Aylardır “O koltuk senin, bu koltuk benim” derdiyle hükümetçilik oyunları oynayanlara soruyoruz:
- Kontrolsüz nüfus akışına karşı hiçbir önlem almayarak ve planlama yapmayarak, daha iyi yaşam koşulları bulabilme umuduyla Kıbrıs’ın kuzeyine göç eden insanların hangi koşullarda yaşamlarını sürdürdüğü ile ilgili herhangi bir çalışma yaptınız mı?
- Pandeminin yarattığı ekonomik koşullardan dolayı binlerce ailenin işsiz ve neredeyse aç bırakılması, hükümet yetkililerinin ise buna seyirci kalması sosyal devlet anlayışı ile ne kadar örtüşmektedir?
- Ülkemizde hâlihazırda kaç tane çocuk, fiziksel ve ruhsal gelişimlerini etkileyen tehlikeli işlerde çalıştırılmaktadır? Haftalardır “Bakansız” olan Çalışma ve Sosyal Güvenlik Bakanlığı bu konuda bir veri ortaya koyacak bilgiye sahip midir?
- Geçim derdinde olan 15 yaşındaki bir çocuğun ölümünü, “iş kazası” diyerek geçiştirecek misiniz? Size göre çocuk yaşta iş kazasında ölmek çocuk olmanın fıtratında mı var?

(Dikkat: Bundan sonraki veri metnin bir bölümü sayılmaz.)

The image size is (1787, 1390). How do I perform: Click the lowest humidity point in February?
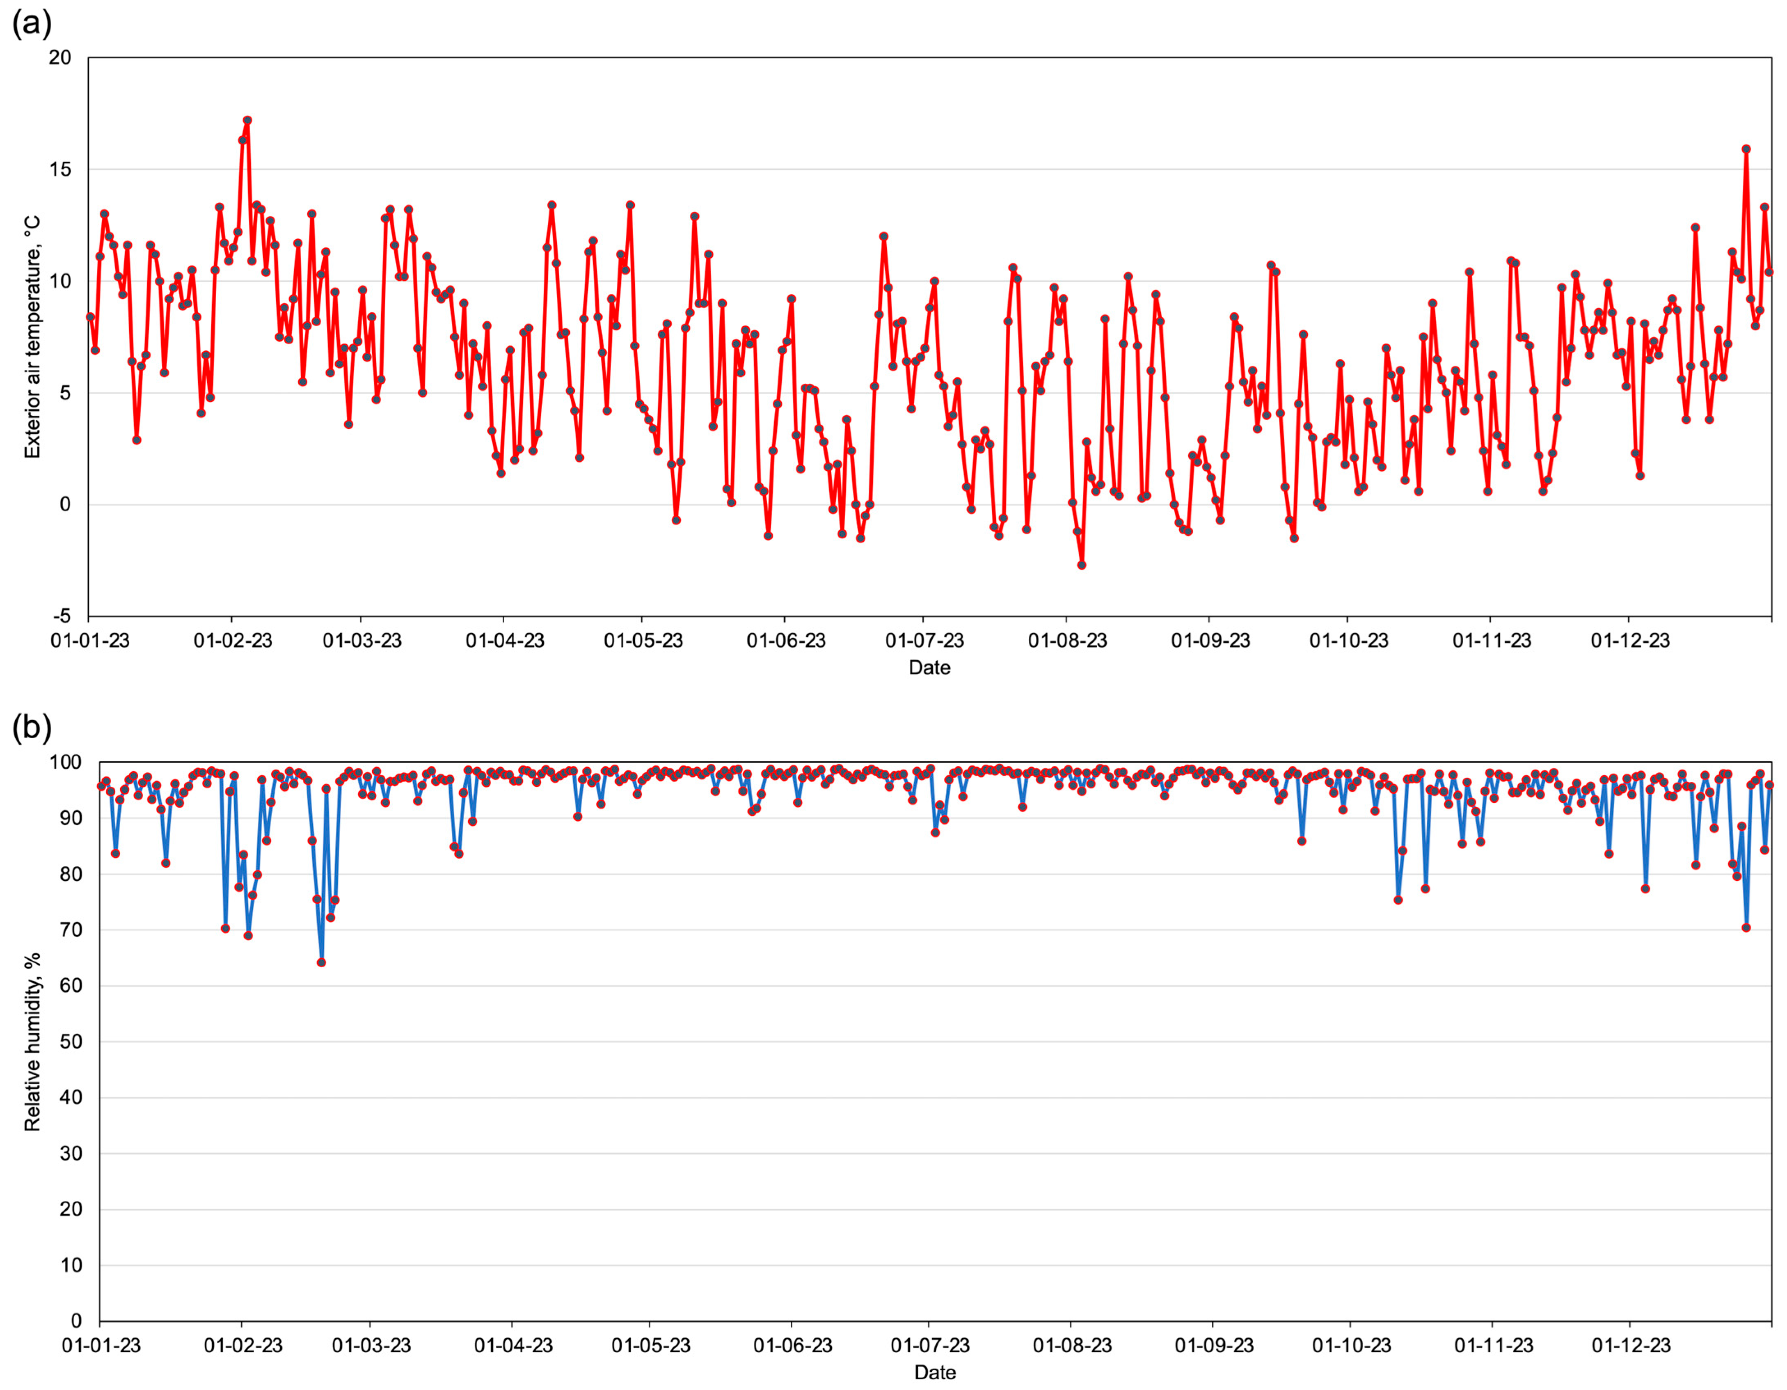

Sebebi ne olursa olsun çocukların çalıştırılması, oyun oynaması gereken yaşlarda çalışmaya mecbur kalması çocuk haklarına aykırıdır.
BM Çocuk Hakları Sözleşmesinin 1. Maddesi 18 yaşından küçük herkesi “çocuk” olarak tanımlamaktadır. Çocukların özgüven sahibi, özgür, eşit ve sağlıklı bireyler olarak yetiştirilmesi gerektiği ve devletin tüm çocuklar için bu koşulları sağlama gerekliliğini hatırlatırız.